However, mountain bikers often pose a significantly more hazardous situation for equestrian users than hiking does. This is due to the fact that a bike can get to a horse a lot faster and quieter than a hiker. If a rider turns a corner going fast and meets a horse – the risk for a serious accident significantly increases. It is of my personal opinion that trail designation is the best way to prevent accidents between equine and mountain bike users but not all user organizations support this as they feel it would be more restrictive to keep the two users apart. I am not writing this guide to argue the politics of the situation, though – I am writing it to encourage safety and sharing of the trail.

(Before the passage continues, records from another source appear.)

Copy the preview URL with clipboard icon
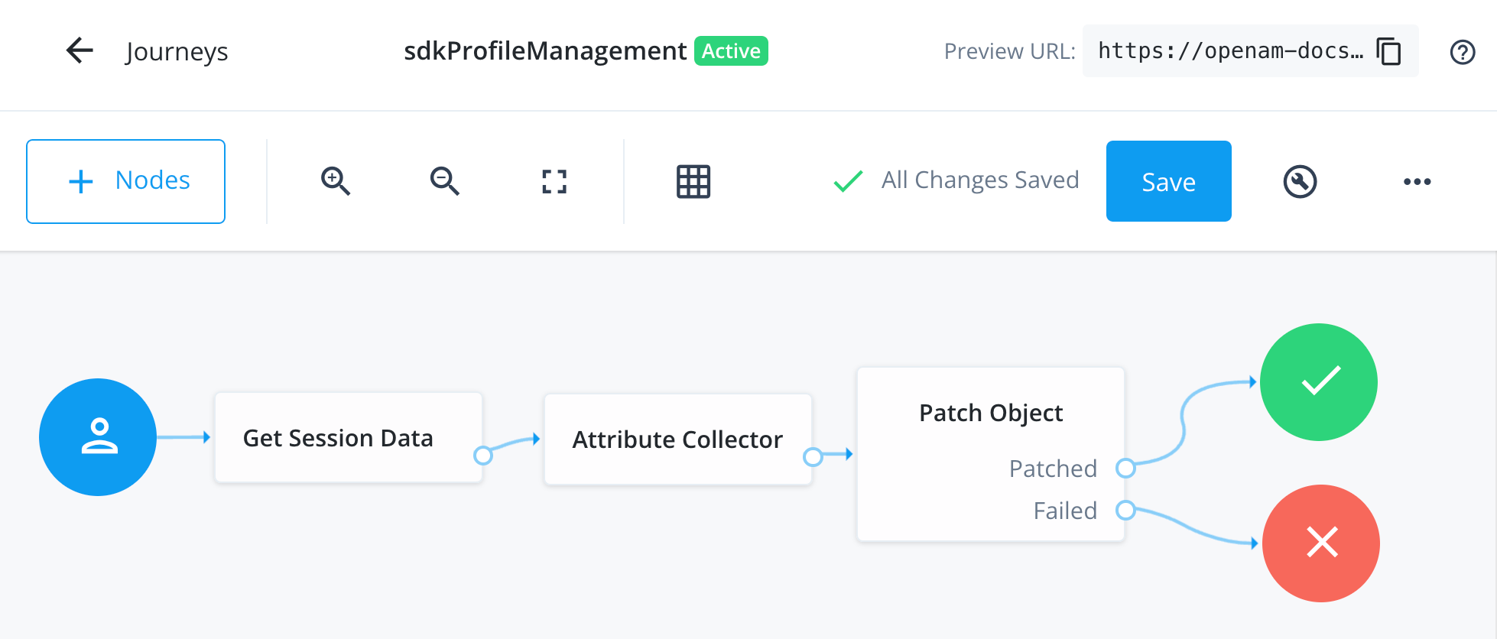 coord(1388,51)
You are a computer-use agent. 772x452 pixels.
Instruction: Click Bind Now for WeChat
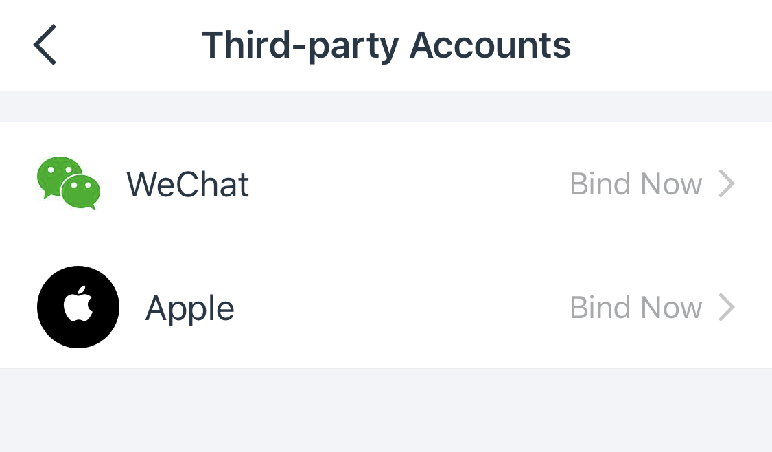(635, 184)
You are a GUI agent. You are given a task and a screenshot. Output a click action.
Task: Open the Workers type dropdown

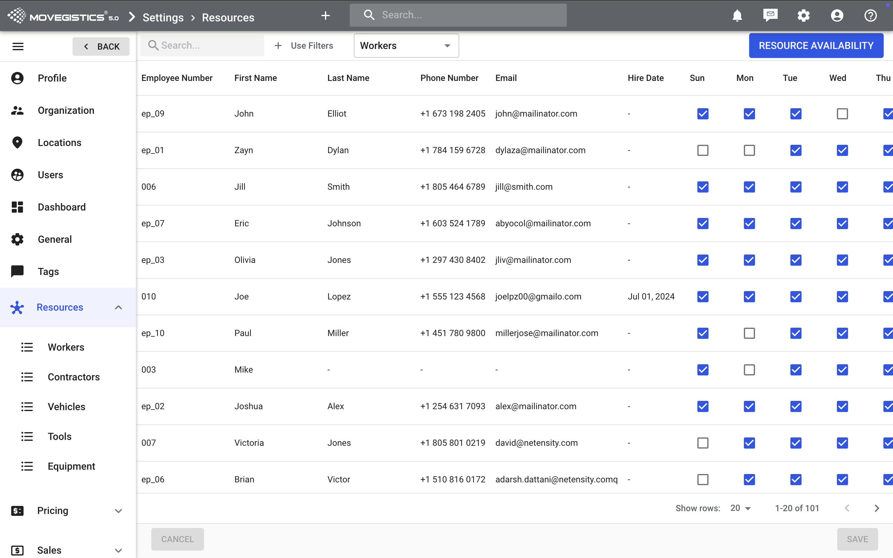[406, 46]
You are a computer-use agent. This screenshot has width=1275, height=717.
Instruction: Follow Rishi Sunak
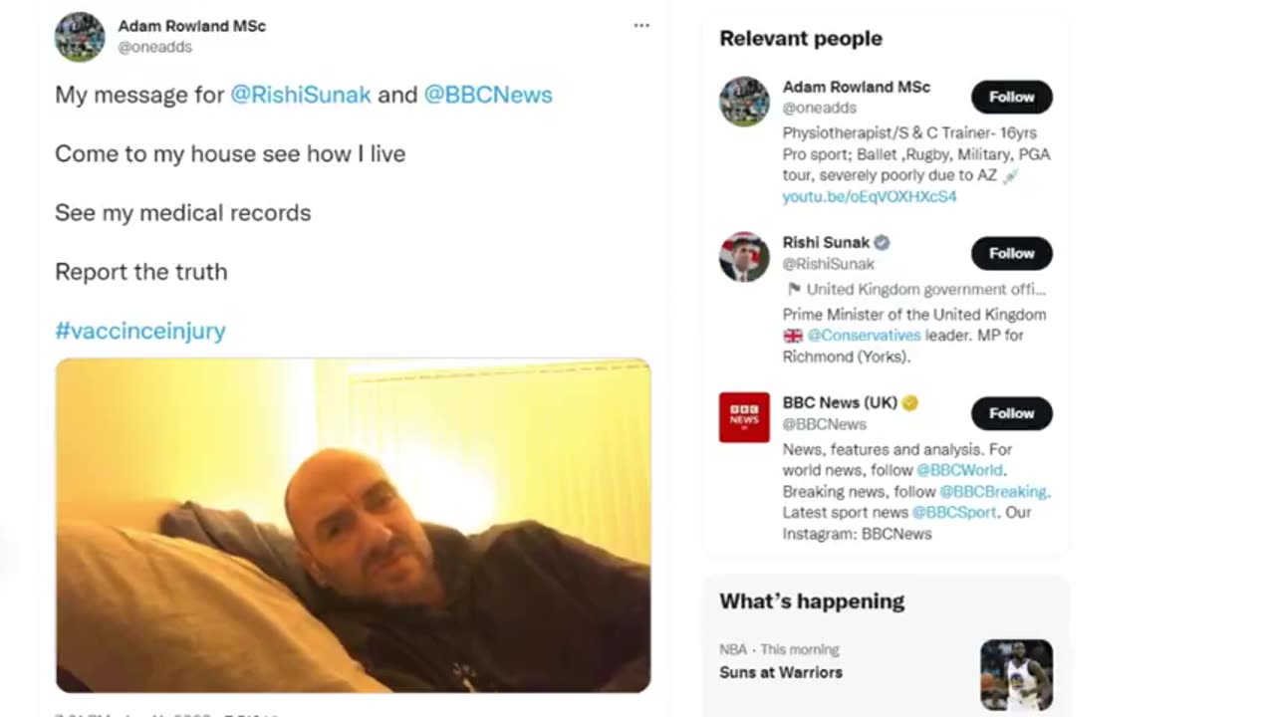[1011, 253]
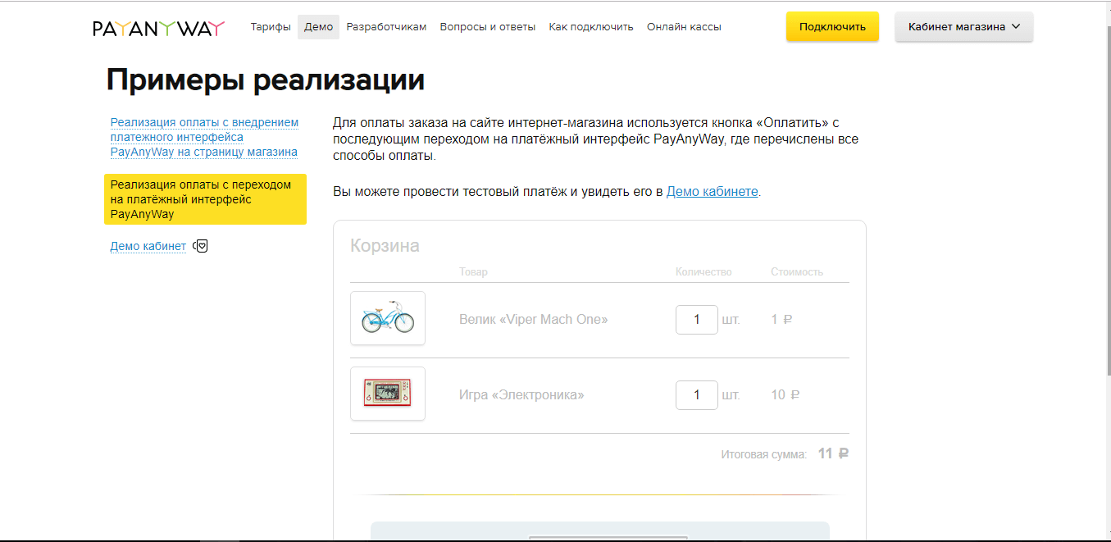Expand the Кабинет магазина dropdown
Image resolution: width=1111 pixels, height=542 pixels.
963,27
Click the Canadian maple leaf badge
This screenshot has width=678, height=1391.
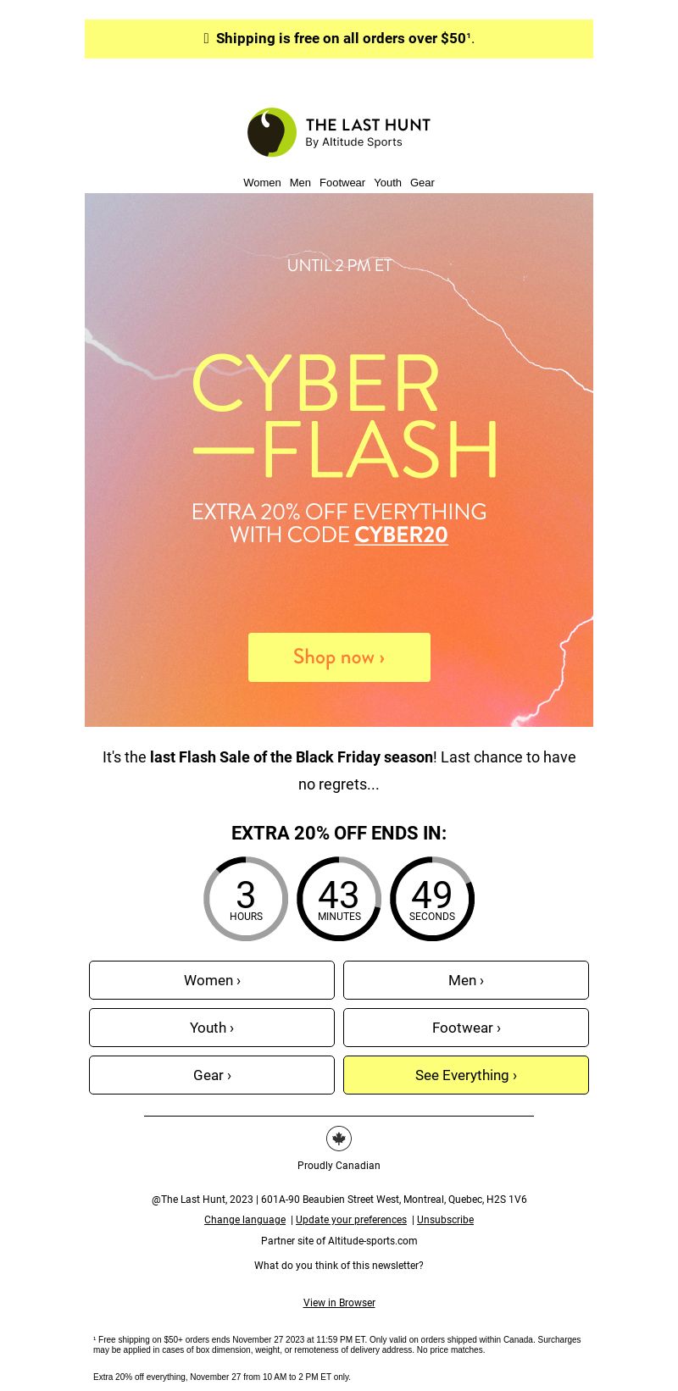pyautogui.click(x=339, y=1139)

Like with hiking and runner, I highly recommend using a bear bell and a light on your bike if you plan to ride in horseback riding country. This will allow equine users to hear you coming towards them long before it could be too late. A hazardous contact between a mountain biker and horseback rider will likely often result in serious injury. The equine rider is up higher so a fall for them will be more dangerous. Many horseback riders don’t wear helmets (although common sense says they should) and many mountain bikers do.
Like with hiking, keep the ear buds out of your ear. Enjoy the sounds of nature or consider getting a radio mod that plays on the bike. It would be a good alternative to a bear bell! If you plan to ride fast, consider slowing down at least in the areas where you have poor view of what is to come. A horse isn’t your only danger in the Shawnee. You could be riding fast towards a down tree, a hole or rock that will cause you to wreck or even a hazardous animal such as our common Timber Rattlesnakes that roam the National Forest. You might consider sticking to more common mountain bike areas when wanting to go fast such as Touch of Nature or Lake Glendale/Dixon Springs trails.

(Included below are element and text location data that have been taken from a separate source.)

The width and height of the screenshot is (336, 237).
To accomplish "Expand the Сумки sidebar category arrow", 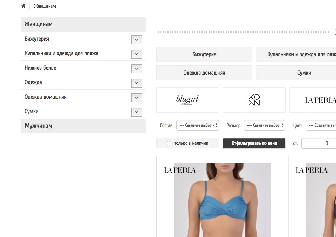I will pyautogui.click(x=137, y=112).
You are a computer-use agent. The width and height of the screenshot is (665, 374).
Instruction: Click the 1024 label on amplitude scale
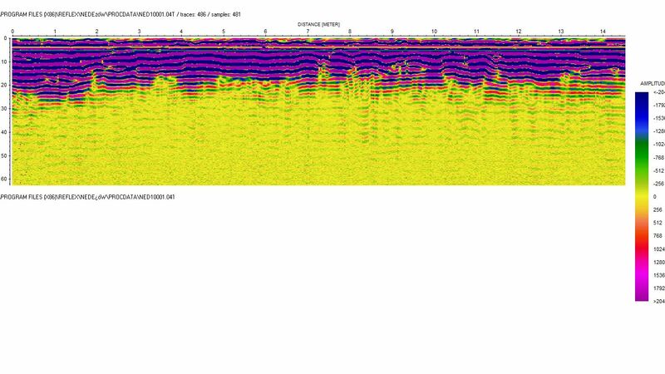(658, 249)
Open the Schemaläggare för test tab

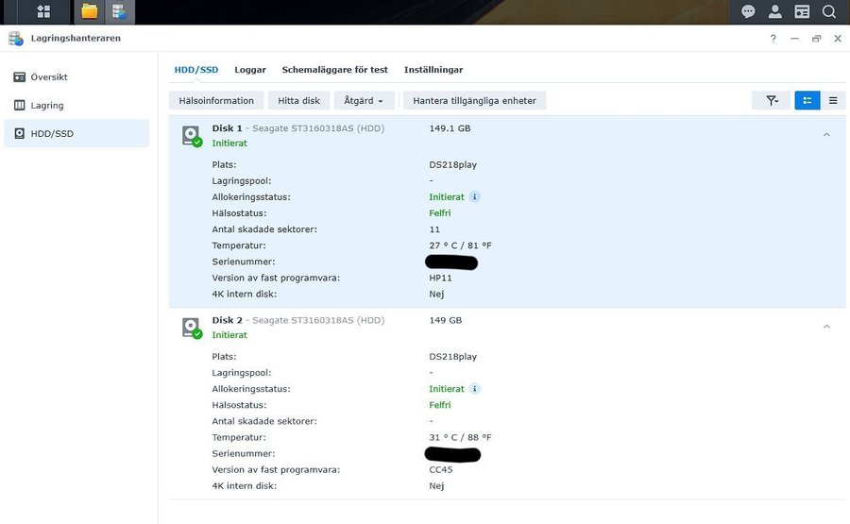tap(334, 70)
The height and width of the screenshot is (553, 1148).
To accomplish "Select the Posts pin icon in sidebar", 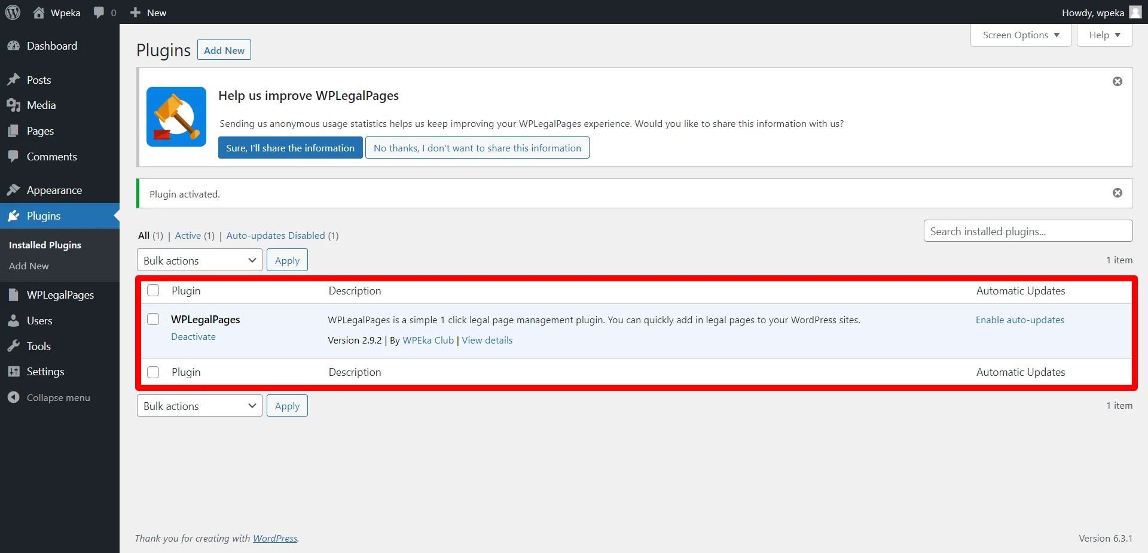I will coord(14,79).
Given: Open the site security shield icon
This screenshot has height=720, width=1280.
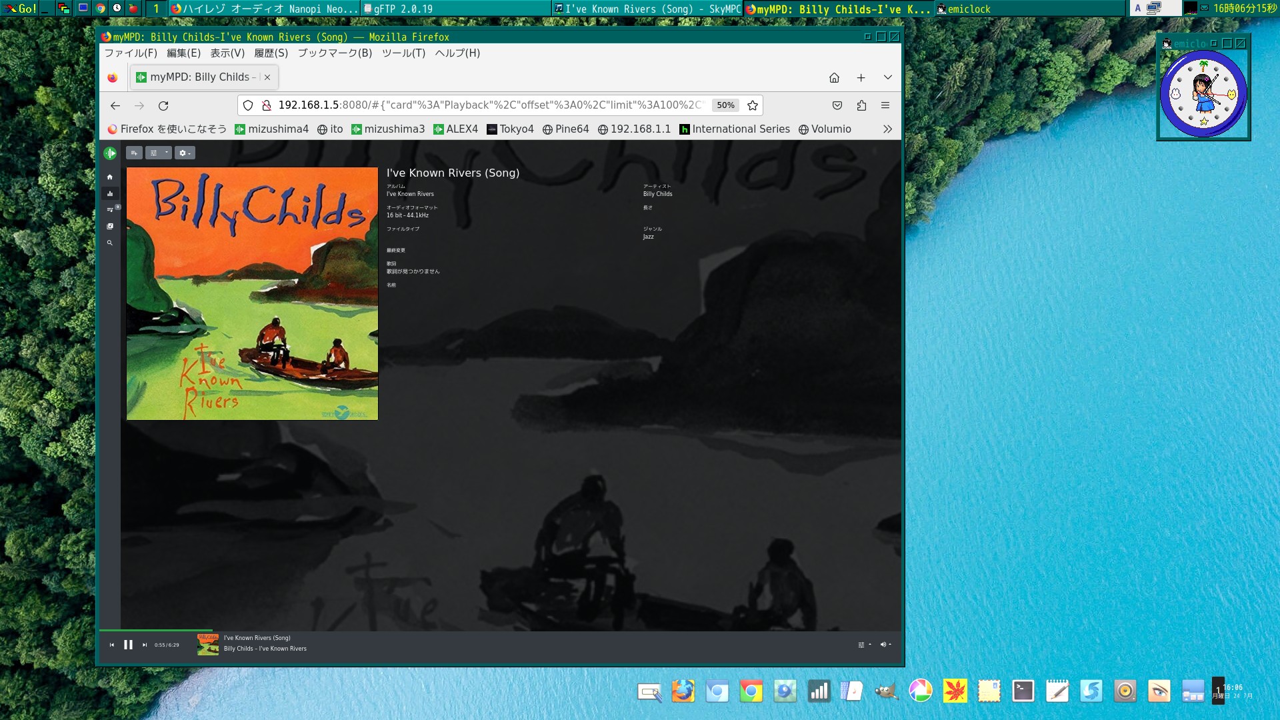Looking at the screenshot, I should [x=248, y=105].
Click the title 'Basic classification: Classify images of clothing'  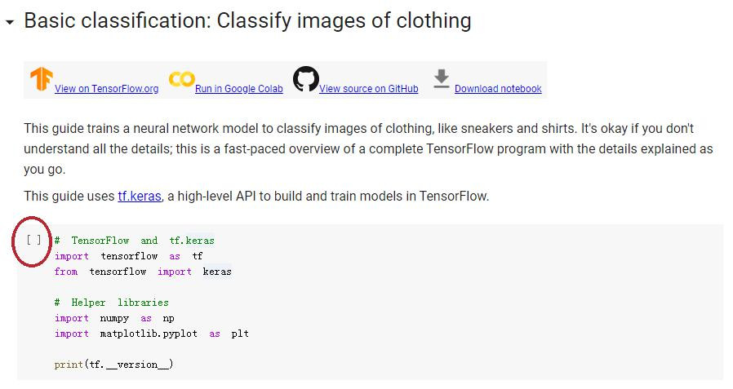247,21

Mountain bikers and horseback riders in the Shawnee haven’t always had the best relationship. We need to change this in order for us all to be able to enjoy a shared trail in the future. If we don’t, we are always going to have problems. You can help change this issue by always yielding to equine users. Stop and dismount the bike, move to the side of the trail and allow the rider passage and talk to the rider as if you’re talking to your friend. If the rider is angry and confrontational, kill them with kindness and set an example of a common-sense trail user.
Let’s go over some quick safety tips for safely enjoying the Shawnee with equestrian users:
- Always yield to equestrian users – their animals have a mind of their own
- Always talk to equine riders in a friendly manner to help the animal see that you’re not a threat
- Follow any special instructions the rider may have to help ensure the situation is safe
- Make sure you put your safety first, always and no matter what
- Keep ear bud at home so that you can be aware of what you are getting into
- Be aware of trails that allow equestrian usage and assume they are out there, too!
- Wear a bear bell on your pack or bike to help alert people you are near
- Use a headlamp or flashlight if you plan to be on a trail at night
- Go slow in blind spots so that you don’t rush into a dangerous situation
- Keep pets on a leash and use common sense
What Can Equine Riders Do?
If you’re reading this as an equestrian user, you can also do things to promote trail sharing and safety. You are a part of the community and it takes the entire community in order to be successful. I recommend first that you consider meeting with other organizations that support other user groups such as River to River Trail Society, Friends of the Shawnee National Forest and Shawnee Mountain Bike Association. We all need to be collaborating with one and another in order to truly promote safety and the sharing of trails.
I also recommend training your animal to be able to cope around those walking or on bikes. I’d reach out to equestrian organizations for information and resources on that subject. Maybe that could be something that the two organizations could team up and do? Just a thought!
Lastly, like you, these other users are out there to enjoy the National Forest. If you are frustrated with them be it their inexperience with sharing with horses or whatever, keep cool and keep respectful. If you are friendly to them, they will most likely be friendly in return and it makes for a wonderful opportunity for education from you to them.
In conclusion, we can all share the Shawnee National Forest with one and another safely by using common sense and thinking about the other user group. The old days where user groups would fight about who has the right to the trail is quickly fading away and it is going to take all groups to collaborate with one and another to be able to safely share the trail. As a general reminder-always yield to horseback riders, talk to the rider the entire time you have them in your sight and follow any extra instructions they might have in case their animal is having a difficult time. Always keep safety in mind. Leave the Shawnee with good memories, not bad injuries. Sharing is caring and there is plenty of public land to share!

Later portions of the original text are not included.